The theoretical analysis proceeds by formulating the stopping problem as a sequential hypothesis test. The authors derive closed‑form stopping thresholds for the binary case (K = 2) and show how the L‑aggregated posterior yields tractable update rules for general K. They also discuss how to learn the prior distribution from a small historical dataset of LLM queries, enabling the method to adapt to different domains (math, logic, code generation).

Empirically, the paper evaluates the approach on several real‑world benchmarks, including the MATH dataset, logical reasoning tasks, and code synthesis problems.
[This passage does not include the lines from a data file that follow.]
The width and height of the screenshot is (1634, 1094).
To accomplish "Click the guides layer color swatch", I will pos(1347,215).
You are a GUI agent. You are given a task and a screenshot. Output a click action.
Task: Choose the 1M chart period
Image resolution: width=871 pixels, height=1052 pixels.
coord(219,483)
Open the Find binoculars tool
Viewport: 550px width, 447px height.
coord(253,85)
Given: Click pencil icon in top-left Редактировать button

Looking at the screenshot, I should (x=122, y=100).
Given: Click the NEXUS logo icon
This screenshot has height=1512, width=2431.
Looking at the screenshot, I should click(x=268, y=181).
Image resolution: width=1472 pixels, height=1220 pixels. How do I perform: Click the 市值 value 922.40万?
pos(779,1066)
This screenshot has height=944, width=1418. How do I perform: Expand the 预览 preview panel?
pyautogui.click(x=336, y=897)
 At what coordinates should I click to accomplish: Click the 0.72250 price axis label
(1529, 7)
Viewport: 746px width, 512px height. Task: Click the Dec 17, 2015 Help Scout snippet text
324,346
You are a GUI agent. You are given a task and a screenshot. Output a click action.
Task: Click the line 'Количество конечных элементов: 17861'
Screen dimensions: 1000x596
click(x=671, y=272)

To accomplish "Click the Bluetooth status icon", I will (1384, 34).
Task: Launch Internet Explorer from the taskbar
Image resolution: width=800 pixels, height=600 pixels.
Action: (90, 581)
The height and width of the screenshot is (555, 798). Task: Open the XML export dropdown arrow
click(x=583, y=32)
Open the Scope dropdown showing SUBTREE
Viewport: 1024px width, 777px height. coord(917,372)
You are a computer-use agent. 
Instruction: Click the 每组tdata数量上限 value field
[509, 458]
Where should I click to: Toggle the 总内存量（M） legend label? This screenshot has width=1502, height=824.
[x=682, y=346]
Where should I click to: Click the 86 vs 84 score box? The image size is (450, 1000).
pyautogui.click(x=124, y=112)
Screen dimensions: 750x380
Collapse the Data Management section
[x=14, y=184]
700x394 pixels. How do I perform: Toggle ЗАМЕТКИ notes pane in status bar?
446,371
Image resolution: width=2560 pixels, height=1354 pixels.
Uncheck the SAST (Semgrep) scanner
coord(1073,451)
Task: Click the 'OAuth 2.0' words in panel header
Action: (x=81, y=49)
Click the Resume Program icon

Across all settings, the L‑aggregated ASC with L = 3 reduces the number of LLM calls by 30‑50 % compared to the baseline ASC that uses a fixed sampling budget, while maintaining or slightly improving final answer accuracy. The savings are most pronounced on “easy” queries where the prior is sharply peaked, allowing early termination after only a few consistent samples. On harder, “flat‑prior” queries, the method still outperforms prior‑free baselines because the three‑bucket summary (most frequent, second most frequent, and all others) captures enough information to distinguish the true mode with fewer samples. Table 1 in the paper shows that for confidence levels 1 − δ = 0.8, 0.9, 0.95, the L = 3 policy achieves stopping times virtually identical to the full‑posterior (L = K) policy, yet its computation time is 5‑10× lower.

In summary, the contribution of the paper is threefold: (1) a principled Bayesian formulation of adaptive self‑consistency that explicitly incorporates prior knowledge about answer distributions; (2) an efficient L‑aggregated posterior approximation that reduces computational complexity from factorial to linear in K while preserving asymptotic optimality for L ≥ 3; and (3) extensive theoretical and empirical validation demonstrating substantial inference‑cost reductions without sacrificing accuracy. The result is a practical, theoretically grounded method for “when to stop” in LLM inference, opening avenues for cost‑effective deployment of large models in latency‑sensitive applications. Future work may explore richer priors, multi‑turn dialogue settings, and integration with other inference‑budgeting techniques.